Emmanuel Macron avait en revanche annoncé qu'il serait absent. Le rôle joué par la France lors du génocide demeure controversé.

ORPHELIN TUTSI

Le président français s'est fait représenter à Kigali par Hervé Berville, député La République en marche (LaRem) des Côtes-d'Armor et orphelin tutsi.

Emmanuel Macron a dit souhaiter faire du 7 avril une journée de commémoration nationale du génocide rwandais.

En fin d'après-midi à Kigali, des milliers de personnes ont défilé entre le Parlement et le stade national de football. Après leur entrée, les lumières ont été éteintes. Le stade plongé dans l'ombre n'était éclairé que par une mer de flammes de bougies vacillantes pendant que les survivants parlaient.

"J'ai donné à mes enfants le prénom de tous mes frères et soeurs qui sont morts", a déclaré Samuel Dusengiyumva à la foule émue avant de louer les actions du Front patriotique rwandais (FPR), le mouvement rebelle dirigé par Paul Kagamé qui a mis fin au génocide. "Je remercie l'armée du FPR qui nous a sauvés car le reste du monde n'a rien fait."

Pendant le génocide, jusqu'à 10.000 personnes étaient tuées chaque jour à coups de machette, de gourdin, par balles ou brûlées vives.

Lorsque le génocide a pris fin en juillet 1994, après la prise du pouvoir par le Front patriotique rwandais (FPR), 70% des Tutsis rwandais avaient été tués et 10% de la population rwandaise dans son ensemble.

Avec l'arrivée de Paul Kagamé au pouvoir, toute discussion à propos des ethnies a été fortement découragée. Selon l'opposition, le contrôle strict des médias et de la sphère politique est aussi utilisé pour étouffer la dissidence.

"Le parti au pouvoir a décidé d'adopter la dictature dès le lendemain du génocide, déclarant vouloir protéger la souveraineté nationale. Mais maintenant je pense que cela devrait prendre fin", a déclaré à Reuters Victoire Ingabire, une figure de l'opposition.

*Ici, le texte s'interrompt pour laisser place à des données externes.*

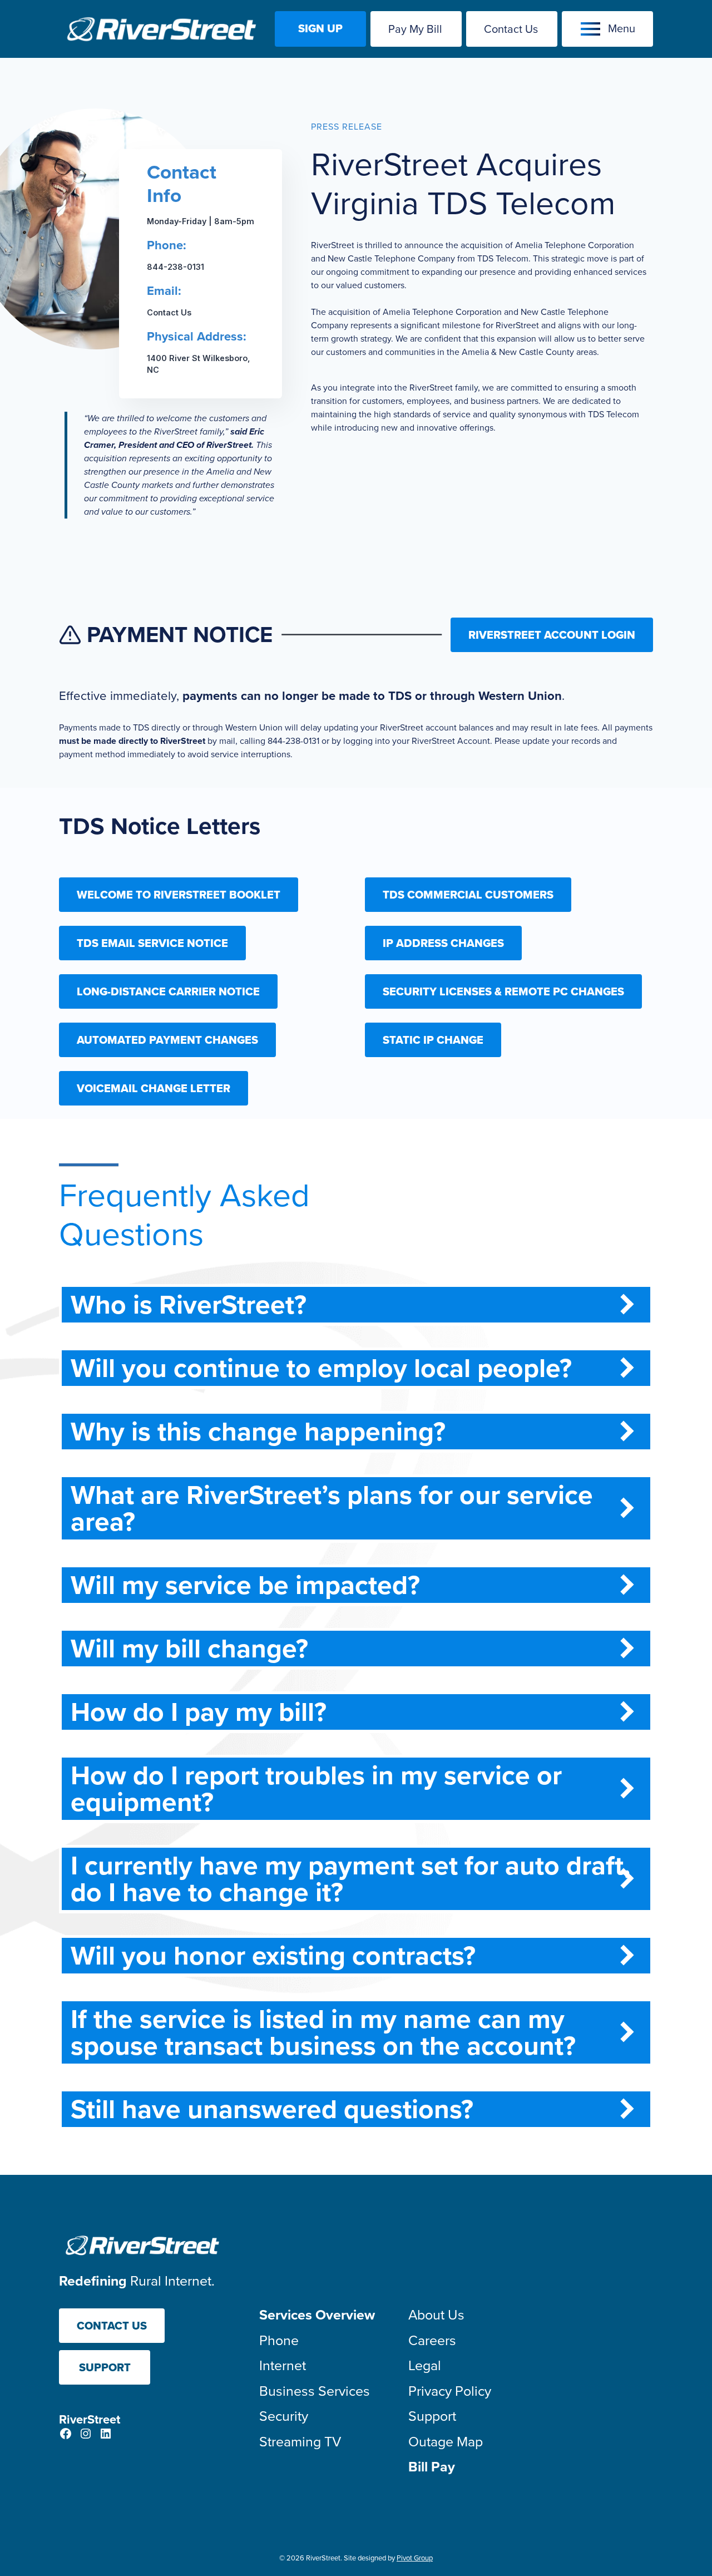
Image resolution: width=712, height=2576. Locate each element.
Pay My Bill (415, 29)
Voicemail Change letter (153, 1088)
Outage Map (445, 2441)
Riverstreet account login (551, 634)
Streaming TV (300, 2441)
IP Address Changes (443, 943)
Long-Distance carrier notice (168, 991)
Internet (282, 2365)
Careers (432, 2340)
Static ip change (433, 1040)
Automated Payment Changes (167, 1040)
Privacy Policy (449, 2391)
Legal (424, 2365)
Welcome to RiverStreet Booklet (178, 894)
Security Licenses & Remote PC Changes (503, 991)
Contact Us (511, 29)
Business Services (314, 2391)
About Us (436, 2314)
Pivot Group (415, 2558)
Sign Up (320, 28)
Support (105, 2367)
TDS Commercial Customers (468, 894)
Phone (279, 2340)
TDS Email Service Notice (152, 943)
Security (283, 2416)
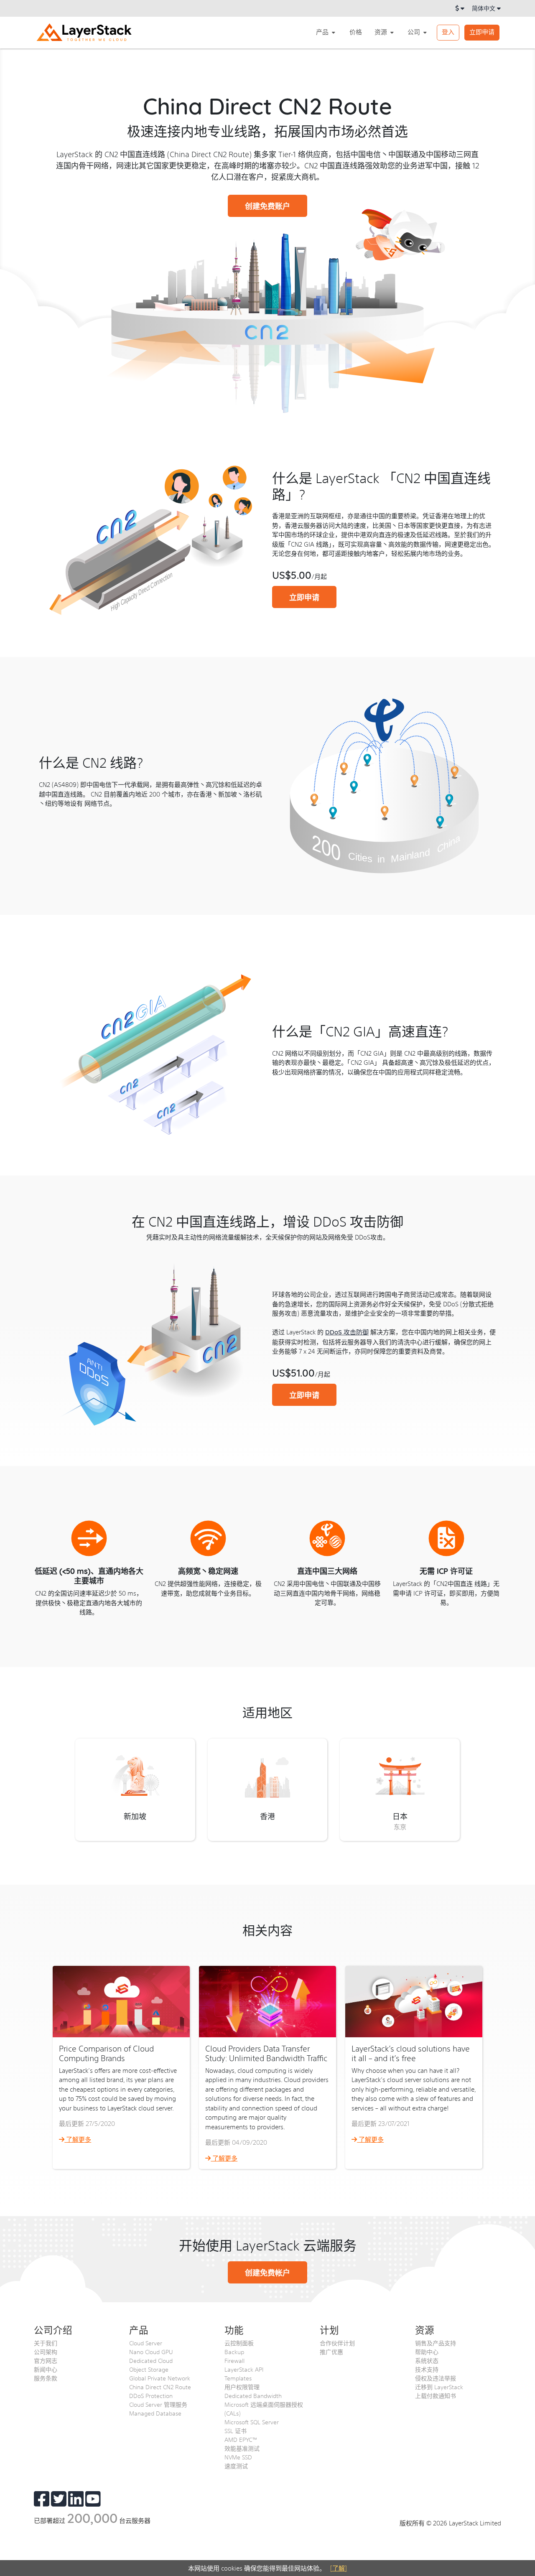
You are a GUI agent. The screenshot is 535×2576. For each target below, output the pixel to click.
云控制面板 (239, 2343)
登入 (448, 32)
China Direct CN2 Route (160, 2386)
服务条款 (45, 2378)
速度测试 (236, 2465)
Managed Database (155, 2413)
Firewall (234, 2360)
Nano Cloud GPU (151, 2351)
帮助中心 (426, 2351)
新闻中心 (45, 2369)
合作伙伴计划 (337, 2343)
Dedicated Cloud (151, 2360)
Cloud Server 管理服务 (158, 2404)
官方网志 (45, 2360)
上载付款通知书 (435, 2395)
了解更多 (77, 2139)
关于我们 (45, 2343)
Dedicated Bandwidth (253, 2395)
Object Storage (148, 2369)
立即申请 (481, 32)
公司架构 (45, 2351)
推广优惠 (331, 2351)
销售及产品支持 (435, 2343)
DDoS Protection (151, 2395)
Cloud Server (145, 2343)
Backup (234, 2351)
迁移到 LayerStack (439, 2386)
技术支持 (426, 2369)
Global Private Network (159, 2378)
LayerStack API (243, 2369)
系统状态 (426, 2360)
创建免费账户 (267, 206)
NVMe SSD (238, 2457)
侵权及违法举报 (435, 2378)
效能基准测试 (242, 2448)
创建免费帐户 (267, 2272)
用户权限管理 (242, 2386)
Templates (238, 2378)
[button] (326, 32)
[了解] (338, 2568)
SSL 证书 (235, 2430)
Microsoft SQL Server (251, 2422)
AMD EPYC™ (240, 2439)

"Le gouvernement devrait laisser les membres de l'opposition travailler librement, car les priver de leurs droits va créer des problèmes. Vingt-cinq ans, c'est suffisant. Il faut que le gouvernement laisse les gens libres d'exprimer leur opinion."

Paul Kagamé, qui a recueilli près de 99% des suffrages lors de l'élection de 2017 avec un taux de participation de 96%, réfute ces critiques. Il met en avant la forte croissance économique du Rwanda et la paix relative qui règne depuis le génocide.

Dans son discours de dimanche, il a également mis en garde ceux qui pourraient menacer le pays.

"Ce qui est arrivé ici ne se reproduira plus jamais. Pour ceux (qui) (...) nous chercheraient (...), on va leur donner du fil à retordre", a déclaré le président.